Source extract |
=== Section Start ===

While the pandemic has vastly restricted our social interactions, it's freed many of us to work from, well, anywhere we want. If you have the privilege of being able to work remotely, and harbor dreams of quiet, small town living, now’s the time to manifest them because these towns will literally pay you to live there. It's a win-win situation: The towns invest in you, and you support their local businesses, which have been hard-hit during the pandemic.
Natchez, Mississippi, nestled along the Mississippi River, will cover $2,500 in moving expenses and $300 in living expenses every month for a year as part of its Shift South program, CNN reports. To qualify, you need to be a remote worker employed in the U.S., and buy a home with a value of at least $150,000, where you must live for a year or more. You also have to make Natchez your primary residence. The city’s mayor, Dan Gibson, anticipates the increase in property and sales taxes will yield a return on investment in roughly two years’ time.
Those accepted into Northwest Arkansas’s Life Works Here Program will get $10,000 plus a bike to explore the trails that crisscross the region, tucked in the Ozarks, for those who want to channel their inner Ruth Langmore (minus the whole money laundering thing). Not outdoorsy? You can opt for annual museum membership instead. To qualify, you need to be at least 24, employed to work full-time in the U.S., and able to move within six months’ of acceptance.

=== Section End ===

What this exercise asks |
#1 Do these statements agree with the article on towns that pay remote workers to relocate? For each, answer yes or no and quote the exact words from the article that decide it.
(a) Natchez pays $300 a month in living expenses for a year.
(b) Applicants to the Northwest Arkansas program must be at least 21.
(c) To qualify in Natchez, a remote worker must buy a home valued at $150,000 or more.
#2 Continue the article on towns that pay remote workers to relocate, picking up after its last sentence.

Listed records |
=== Section Start ===

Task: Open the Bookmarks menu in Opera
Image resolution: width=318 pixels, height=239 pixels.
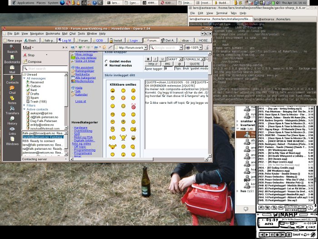Action: tap(52, 34)
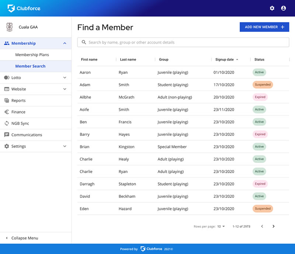Click the Finance euro icon

[x=7, y=112]
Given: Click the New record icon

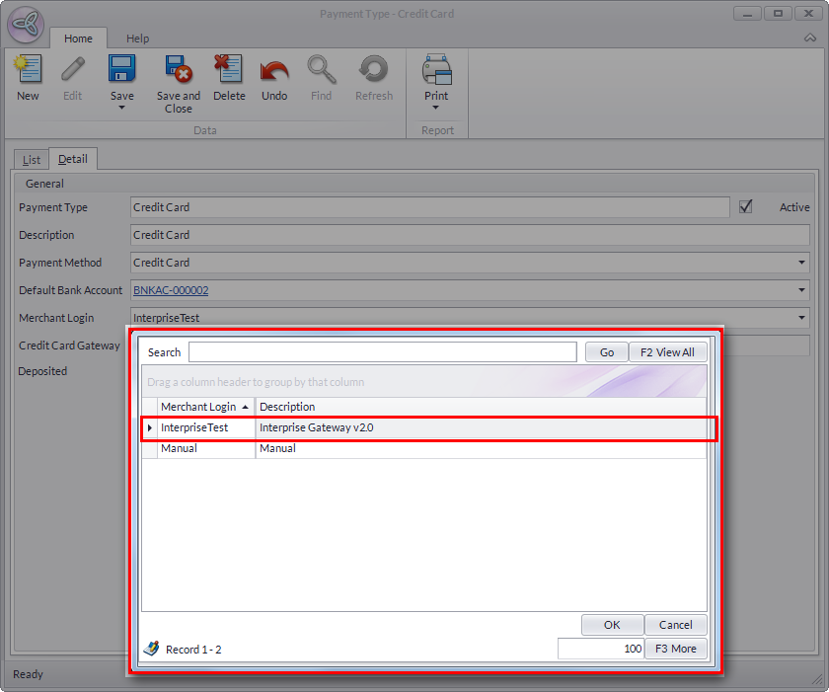Looking at the screenshot, I should pyautogui.click(x=28, y=71).
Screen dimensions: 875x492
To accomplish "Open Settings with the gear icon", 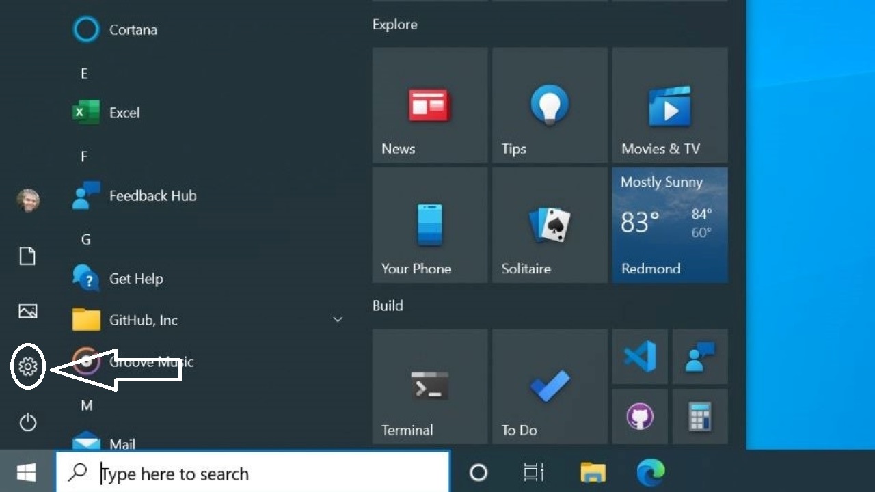I will click(27, 367).
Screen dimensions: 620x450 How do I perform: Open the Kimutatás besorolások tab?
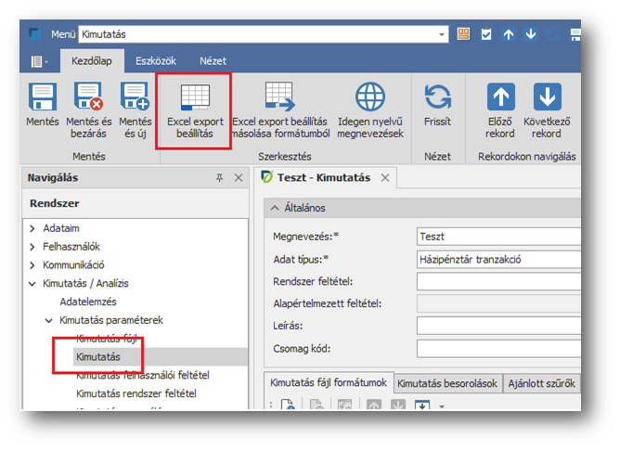(448, 383)
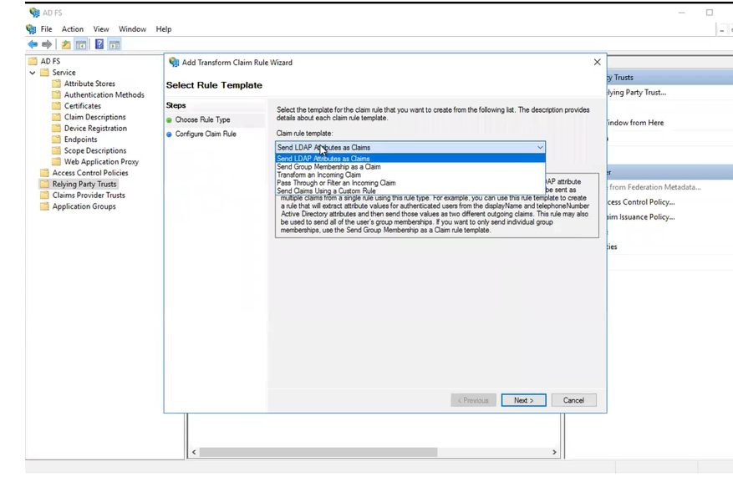The width and height of the screenshot is (733, 477).
Task: Click the Forward arrow in the toolbar
Action: (47, 44)
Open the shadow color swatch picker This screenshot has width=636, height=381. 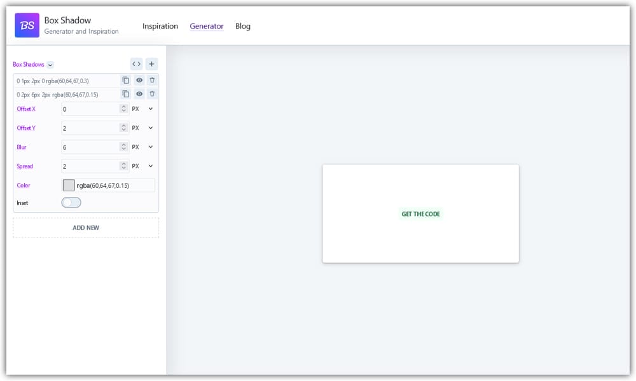(x=69, y=185)
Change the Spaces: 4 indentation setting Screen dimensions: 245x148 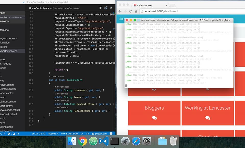coord(53,133)
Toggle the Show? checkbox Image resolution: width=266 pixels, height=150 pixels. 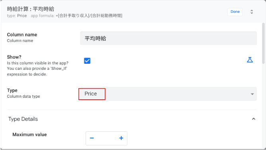click(x=87, y=61)

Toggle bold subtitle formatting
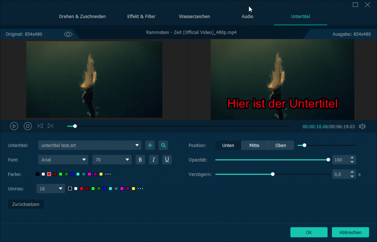140,159
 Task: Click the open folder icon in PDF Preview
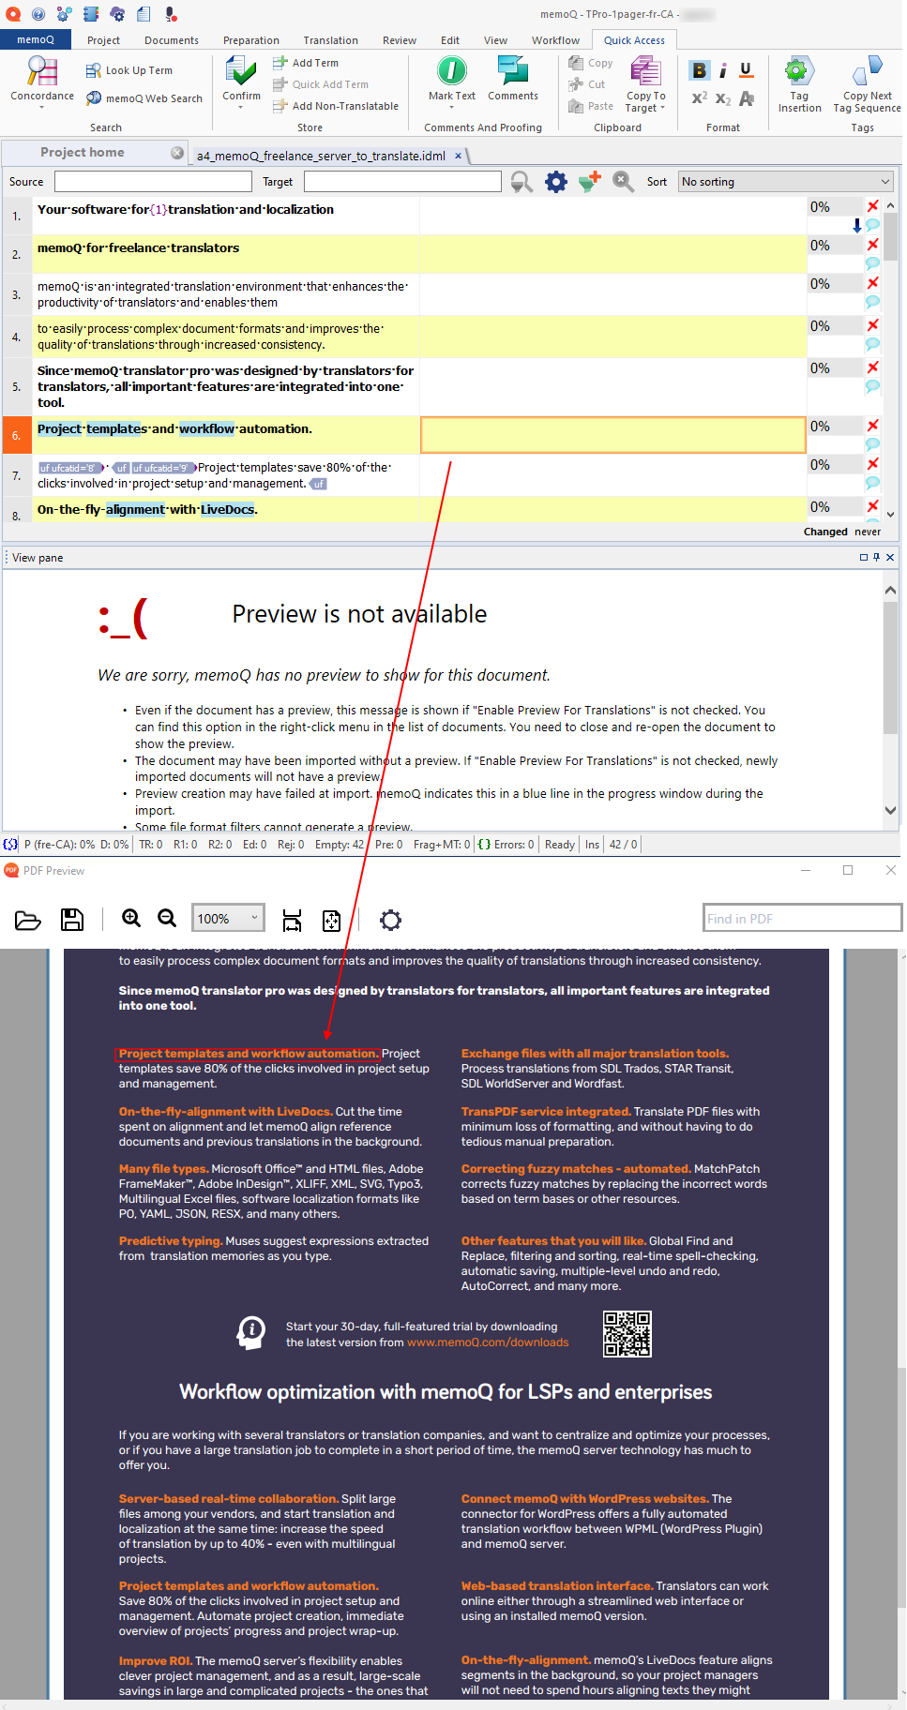28,920
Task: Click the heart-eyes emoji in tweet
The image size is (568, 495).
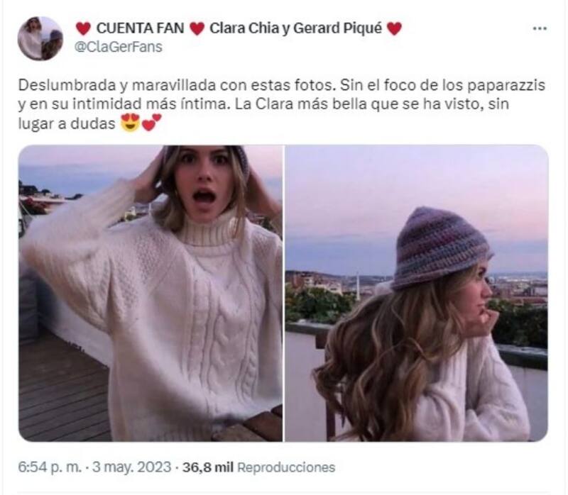Action: coord(131,122)
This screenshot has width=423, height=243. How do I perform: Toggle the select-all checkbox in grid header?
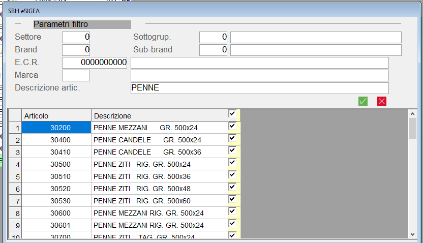tap(232, 114)
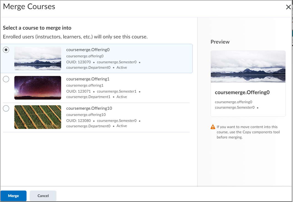Click the mountain lake thumbnail for coursemerge.Offering0
The image size is (293, 202).
coord(37,58)
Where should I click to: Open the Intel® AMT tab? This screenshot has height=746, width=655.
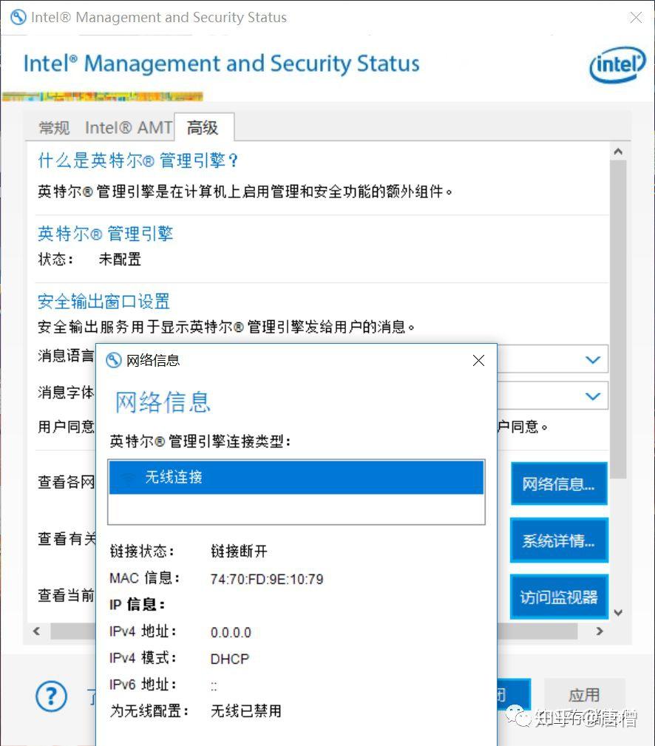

=== Section End ===

Exercise answers |
#1
(a) Yes: "$300 in living expenses every month for a year"
(b) No: "you need to be at least 24"
(c) Yes: "buy a home with a value of at least $150,000"

#2
And while they’re bigger than small towns, a few cities in the heartland have similar initiatives for those seeking a slower-paced, yet not-so-isolated life. The Choose Topeka program will pay you up to $5,000 to help cover a year’s worth of rent, or up to $10,000 to help cover the purchase of a home. The big requirement is that your employer has to be outside Shawnee County. Tulsa is also sweetening the pot for remote workers with its own incentive program.
For someplace tropical, Hawaii’s Movers and Shakas initiative will cover your trip, and offer discounts on coworking spaces and lodging, according to U.S. News and World Report. The arrangement is built on reciprocity: In exchange for working remotely in Hawaii, you need to agree to engage in local nonprofit work for three to five hours every week. The communities could use the help — the pandemic has dealt the state’s tourism-based economy a major blow.
The hustle of urban life is invigorating, but amid COVID, many feel like grim shadows of themselves. Now is a good as time as any to live your small town dreams, and enjoy the lower cost of living while you’re at it.